何か、別作品っぽい戦いが行われている!?

 ご令嬢な女の子達はカウンターに並べられたハンカチを見つけると、「あらあら、やっと入ったのね!」「これでお茶会で恥ずかしい思いをせずに済みますわ」とか言いつつ、満面笑みで持って行ってしまう!?


 え!?

 え!?


 店長さんが「よ、予約順がぁ~!」などと必死に言っているが、完全に無視だ。

 その後、従者の人たちが淡々とした顔で「次の入荷で届くと聞いてた」「我が家の分も」と次々とカウンターに銀貨を”数枚ずつ”置いていく。


 え!?

 え!?


 あっという間に、ハンカチは一枚だけになった。


 いや、聞いてはいたけど、凄い勢いで売れてるなぁ。

 そんな風に感心していると、一際大きい音を立てながら、店の扉が開かれ、二人のご令嬢な女の子が入ってきた。

 片方は金髪の縦ロールの女の子、片方は真っ赤なウェーブ髪の女の子だ。

 さっきまでの女の子達よりも、服装も顔も、そして、髪型も派手だ。

 そんな、二人のお嬢様達が従者ぽい人をそれぞれ後ろに引き連れながら、上品に――それぞれを肘や扇子で牽制しつつ――ずんずん入ってくる。


 そして、カウンターの上を見た。


「……」

「……」

 そして、二人の視線は店長に向かう。

 ビクッ! と震える店長の様子を見ながら、金髪の縦ロールの女の子が温和な笑みを浮かべる。

「あら?

 ずいぶん待たせたけど、ようやく入ってきたのね、わたくしの手巾しゅきん――」

「”わたくし”の手巾しゅきん、入ってきてるのね!」

 被せるように、真っ赤なウェーブ髪の女の子が言う。

「……」

「……」


 しばし、ご令嬢達が見つめ――いや、にらみ合う!?


 あの、お嬢様方――目が昭和な不良のお兄ちゃん達みたいになってるよ!


 金髪の縦ロールの女の子が言う。

「わたくし、聞いたわよ。

 確かに、ええ確かに。

 次の入荷には”確実に”届くって。

 だから、これはわたくしの物――そうじゃなくって?」

 それに金髪女子の従者っぽい男の人が「お嬢様がおっしゃる通りです!」と肯定する。

 真っ赤なウェーブ髪の女の子が髪をバサリとかき上げながら言う。

「わたくしだって聞いたわよ。

 次に入ってきた時には、”絶対に”お渡し出来るって。

 ねえ、違ったかしら?」

 すると、赤髪女子の従者っぽい女の人が「お嬢様のおっしゃること、一字一句、誤りはございません!」と断定する。

 少女達の視線が店長さんに向く。

「……」

「……」

 女の子達の狂気すら感じられる視線それに、涙目の店長さんはもう、わざとやってるんじゃないかってくらいガクガク震えながら――かろうじて絞り出すように言う。

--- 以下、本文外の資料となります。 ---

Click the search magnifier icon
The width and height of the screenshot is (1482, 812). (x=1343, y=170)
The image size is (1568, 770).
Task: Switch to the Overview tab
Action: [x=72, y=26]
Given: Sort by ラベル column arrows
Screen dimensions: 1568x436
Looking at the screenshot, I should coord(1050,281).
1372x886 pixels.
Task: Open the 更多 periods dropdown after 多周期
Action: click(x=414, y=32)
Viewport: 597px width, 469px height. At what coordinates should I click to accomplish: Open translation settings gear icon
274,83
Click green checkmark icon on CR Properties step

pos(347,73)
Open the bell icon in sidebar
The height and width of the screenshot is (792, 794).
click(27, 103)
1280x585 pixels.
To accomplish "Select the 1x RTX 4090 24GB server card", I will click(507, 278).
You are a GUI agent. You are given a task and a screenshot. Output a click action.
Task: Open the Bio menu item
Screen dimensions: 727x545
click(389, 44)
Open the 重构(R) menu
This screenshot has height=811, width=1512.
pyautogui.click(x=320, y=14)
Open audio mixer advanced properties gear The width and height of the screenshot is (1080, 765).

「ももももうしわけ――ててて手違いが――い一枚しか――ございませ――」


 これは、まずい……。

 今世、半野生児なわたしの第六感か、前世の知識がある故か――それとも、元々人間に備わっている危機感知能力かは定かじゃない。

 だけど、頭の中で警鐘が激しく鳴っている。


 わたしは何やら言おうとするアナさんの手をがっちり掴んで止める。

 そして、「取り込み中みたいだから、また来るね」と小さく、小さく、呟きながら、そっと、店の出口に移動する。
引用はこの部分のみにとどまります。